The concept of sacrifice comprehends the four themes pictured. Sacrifice means making holy, an action making whole. How does this occur? By four steps, four moments illustrated by the four frescoes:

1. Offering
2. Death
3. New life
4. Holy Communion

Let us return to the first picture, the offering. The table of course is the altar. The Bishop is consecrating the bread and wine. The loaf and the fish symbolize the eucharistic elements which become the body of Christ. In order to become holy we offer ourselves, give ourselves away, to discover the service of perfect freedom, overcoming our egocentric lives.

The first step in Holy Communion is the offering of ourselves which means confession of what we really are, not what we think we are. This is the intention of confession, knowing what estranges us from God.

This step involves giving our work and goods to God; bread and wine, made out of the gifts of God, are the symbols of our work.

In the offering of ourselves we are united mystically with the Incarnation, whereby God offered Himself to us in His Son.
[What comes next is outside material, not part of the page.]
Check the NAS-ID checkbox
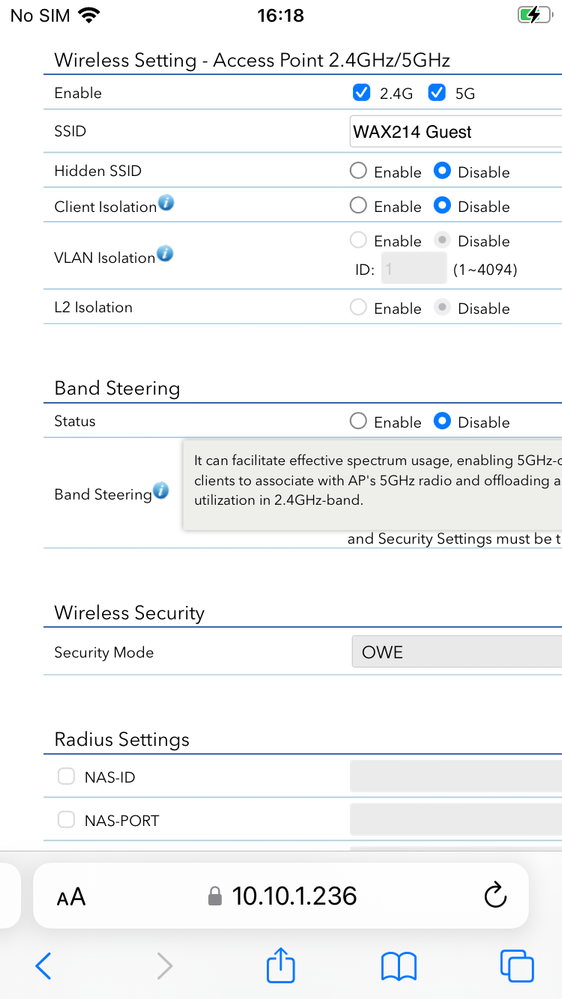Image resolution: width=562 pixels, height=999 pixels. coord(66,776)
The second step, symbolized in the picture of Abraham and Isaac, is death. We not only give ourselves, but we die. To give ourselves away is no easy thing. To summon the courage to do it is hard. We are no longer the same, if God becomes the center of our lives.

This idea of sacrifice is fundamental to religion. Christ is the Lamb of God. In ancient sacrifice there is a mystical identity between the animal and the offerer. Death and new life in the soul accompanies the outward, sacrificial action. For the Christian, this is accomplished in Christ who dies and rises again. We could not give ourselves had Christ not first given himself. The consecration whereby we represent Christ's dying is not merely something to think or recall; it is a vital action at the altar. How do we conquer our sins? Only by dying, only by becoming one with Christ, giving up our self-centeredness, as we enter into the action of the liturgy.
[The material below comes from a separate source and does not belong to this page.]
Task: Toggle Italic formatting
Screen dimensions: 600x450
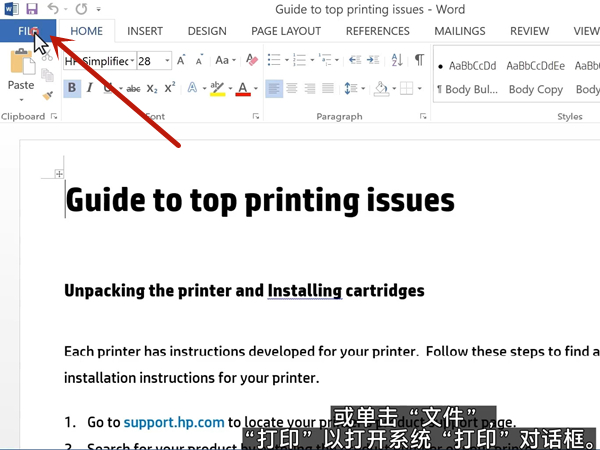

The third step is seen in the picture of the raising of Lazarus. Out of death, new life is given. The climax of the Christian life is Easter; Christ is risen from the dead, and we at the altar receive the body of the risen Christ. Sunday is our weekly Easter. As God is now the center of our lives, new possibilities arise in living from and to God. We learn how it is possible to love, and so the note of joy enters. The primitive Eucharist was full of joy, as is seen in the Emmaus story.

The fourth step is Holy Communion. The pictures in the catacombs were funerary art. We consider now the seven men at the banquet. Actual banquets in honor of the dead person were held in a room above the catacomb. These also signified the heavenly banquet at the end of time. The bread which came down from heaven, manna, was a symbol of the heavenly banquet. The New Testament idea was that in Christ and the Church God's kingdom is realized--not completely--but the Holy Spirit is the "earnest" of the heavenly kingdom. The liturgy unites earth and heaven. It is not only the action of the earthly Church, but something which also happens in heaven; the brilliant interiors of eastern churches with their mosaics symbolize this.

In the supper, heaven is present. That is why we sing the "Sanctus" with the angels. Heaven is made present. That explains the note of joy. Eucharist is holy thanksgiving--"they ate it in wild joy," an early account says.

In this action of the Church we see the whole secret of Christian life and are united with the saints and the angels.